Bildquelle: dB-productions
Der CD-Tipp zum Anhören
Nachdem Amanda Maier ihr Diplom an der Königlichen Musikakademie Stockholm in der Tasche hat, als erste Frau in der Geschichte, reist sie für weitere Studien nach Leipzig. 20 Jahre jung, voller Neugier, selbstbewusst und unbeschwert – in einem Guss entsteht das Klaviertrio: klassisch in der Themenfindung, aber in keinem Takt technisch-akademisch, sondern lebendig, ineinander übergehend, wunderbar fein und klug gesponnen zwischen den drei Instrumenten; ein echter Wurf!

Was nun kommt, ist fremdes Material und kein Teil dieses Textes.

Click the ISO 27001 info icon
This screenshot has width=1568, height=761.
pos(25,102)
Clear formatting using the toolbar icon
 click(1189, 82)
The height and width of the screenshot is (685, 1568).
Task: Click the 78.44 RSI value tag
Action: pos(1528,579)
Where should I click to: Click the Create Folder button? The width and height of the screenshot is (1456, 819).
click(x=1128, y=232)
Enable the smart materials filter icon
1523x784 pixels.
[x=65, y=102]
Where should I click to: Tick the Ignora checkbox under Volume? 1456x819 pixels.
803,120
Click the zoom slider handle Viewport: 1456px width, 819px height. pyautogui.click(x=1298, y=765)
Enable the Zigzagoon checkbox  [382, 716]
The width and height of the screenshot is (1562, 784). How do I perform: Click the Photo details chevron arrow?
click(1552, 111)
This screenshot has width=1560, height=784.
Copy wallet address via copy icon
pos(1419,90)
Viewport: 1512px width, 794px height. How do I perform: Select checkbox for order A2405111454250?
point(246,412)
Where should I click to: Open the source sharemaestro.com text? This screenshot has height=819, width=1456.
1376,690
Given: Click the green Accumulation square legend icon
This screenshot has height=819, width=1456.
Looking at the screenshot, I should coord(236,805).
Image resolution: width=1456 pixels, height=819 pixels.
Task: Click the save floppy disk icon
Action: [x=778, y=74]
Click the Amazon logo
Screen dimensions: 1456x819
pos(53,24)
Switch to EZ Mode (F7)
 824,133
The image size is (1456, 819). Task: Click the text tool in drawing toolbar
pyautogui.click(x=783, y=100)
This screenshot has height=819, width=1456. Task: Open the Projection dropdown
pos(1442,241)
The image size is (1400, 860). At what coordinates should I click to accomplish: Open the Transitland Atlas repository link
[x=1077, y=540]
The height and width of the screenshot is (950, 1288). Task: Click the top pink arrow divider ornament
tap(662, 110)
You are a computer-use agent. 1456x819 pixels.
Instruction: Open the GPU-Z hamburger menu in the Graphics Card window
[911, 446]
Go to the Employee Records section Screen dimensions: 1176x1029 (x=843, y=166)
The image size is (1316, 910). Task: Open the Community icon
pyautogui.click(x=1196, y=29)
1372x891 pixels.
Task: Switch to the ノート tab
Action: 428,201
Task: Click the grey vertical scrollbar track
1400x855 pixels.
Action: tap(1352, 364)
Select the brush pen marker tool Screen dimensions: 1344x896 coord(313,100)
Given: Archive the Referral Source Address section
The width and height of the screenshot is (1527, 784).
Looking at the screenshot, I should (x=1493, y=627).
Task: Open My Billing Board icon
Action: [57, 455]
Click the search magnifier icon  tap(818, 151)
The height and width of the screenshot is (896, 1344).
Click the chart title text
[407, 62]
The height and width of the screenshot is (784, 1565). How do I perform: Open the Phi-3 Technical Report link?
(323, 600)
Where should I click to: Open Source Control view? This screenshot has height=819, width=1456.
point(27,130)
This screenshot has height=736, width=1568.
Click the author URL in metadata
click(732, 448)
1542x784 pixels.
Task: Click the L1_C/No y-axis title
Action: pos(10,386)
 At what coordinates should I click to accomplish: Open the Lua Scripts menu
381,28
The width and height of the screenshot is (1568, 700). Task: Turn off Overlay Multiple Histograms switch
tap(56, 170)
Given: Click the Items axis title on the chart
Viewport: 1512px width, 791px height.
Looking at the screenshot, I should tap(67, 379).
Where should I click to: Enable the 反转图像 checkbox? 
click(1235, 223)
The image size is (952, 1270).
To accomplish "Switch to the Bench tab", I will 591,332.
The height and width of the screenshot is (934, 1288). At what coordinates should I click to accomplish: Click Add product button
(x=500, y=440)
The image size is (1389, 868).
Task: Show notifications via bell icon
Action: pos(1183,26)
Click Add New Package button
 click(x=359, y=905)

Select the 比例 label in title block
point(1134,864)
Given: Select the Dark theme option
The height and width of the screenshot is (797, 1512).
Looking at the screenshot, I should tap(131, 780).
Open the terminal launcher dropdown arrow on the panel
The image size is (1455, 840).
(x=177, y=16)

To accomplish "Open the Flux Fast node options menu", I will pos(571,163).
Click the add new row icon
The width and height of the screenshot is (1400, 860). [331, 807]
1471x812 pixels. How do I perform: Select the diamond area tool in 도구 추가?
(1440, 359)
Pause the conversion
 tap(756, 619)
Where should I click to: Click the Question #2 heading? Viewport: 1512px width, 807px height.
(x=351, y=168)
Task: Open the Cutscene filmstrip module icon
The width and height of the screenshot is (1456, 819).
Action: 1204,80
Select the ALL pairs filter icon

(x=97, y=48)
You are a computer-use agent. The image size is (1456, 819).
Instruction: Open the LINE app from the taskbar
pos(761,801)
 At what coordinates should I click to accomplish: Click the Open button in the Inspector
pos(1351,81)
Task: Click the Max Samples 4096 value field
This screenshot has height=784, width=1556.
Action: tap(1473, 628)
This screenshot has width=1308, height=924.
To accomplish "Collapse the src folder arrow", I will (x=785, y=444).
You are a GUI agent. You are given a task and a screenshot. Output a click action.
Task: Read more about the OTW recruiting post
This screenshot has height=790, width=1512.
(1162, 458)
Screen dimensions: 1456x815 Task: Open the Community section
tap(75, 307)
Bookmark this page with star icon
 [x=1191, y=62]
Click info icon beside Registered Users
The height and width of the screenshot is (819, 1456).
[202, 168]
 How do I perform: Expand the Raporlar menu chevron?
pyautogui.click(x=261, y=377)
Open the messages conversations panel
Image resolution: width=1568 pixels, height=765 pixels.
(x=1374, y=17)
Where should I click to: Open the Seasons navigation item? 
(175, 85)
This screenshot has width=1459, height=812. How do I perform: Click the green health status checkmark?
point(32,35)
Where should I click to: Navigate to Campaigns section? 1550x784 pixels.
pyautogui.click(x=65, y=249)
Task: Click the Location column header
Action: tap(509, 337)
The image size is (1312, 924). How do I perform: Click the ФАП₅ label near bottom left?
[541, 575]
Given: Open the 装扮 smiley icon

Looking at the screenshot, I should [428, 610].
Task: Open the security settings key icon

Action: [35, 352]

Eine leicht melancholische Grundstimmung, subtiles Hinterfragen, kraftstrotzende Ausbrüche: Diese Musik atmet wunderbar den Geist der Spätromantik. Und es spricht für das Talent von Amanda Maier, aus dieser Klangwelt heraus etwas Eigenständiges zu schaffen – eine Handschrift, die im Streichquartett ein paar Jahre später noch deutlicher hervortritt.
Zwischen die beiden kammermusikalischen Hauptwerke auf dieser CD setzt das schwedische Label einige der frühen Préludes – und das ist gut so. Miniaturen der 17-jährigen Studentin sind das, meist unter einer Minute und von seltener Anmut. Wie ein Gedanke, der kurz aufflackert und dann wieder davonschwebt.
Bengt Forsberg hat in diesem Jahr bereits die gemeinsam komponierten Werke von Röntgen und Maier herausgebracht. Auf dieser CD nun, wieder ausschließlich mit Weltersteinspielungen, beweist er noch einmal ein sensibles Gespür vor allem für die feinen Schattierungen, spielt auch die eher schlicht anmutende Musik mit der genau richtigen Ernsthaftigkeit, ohne steif zu klingen.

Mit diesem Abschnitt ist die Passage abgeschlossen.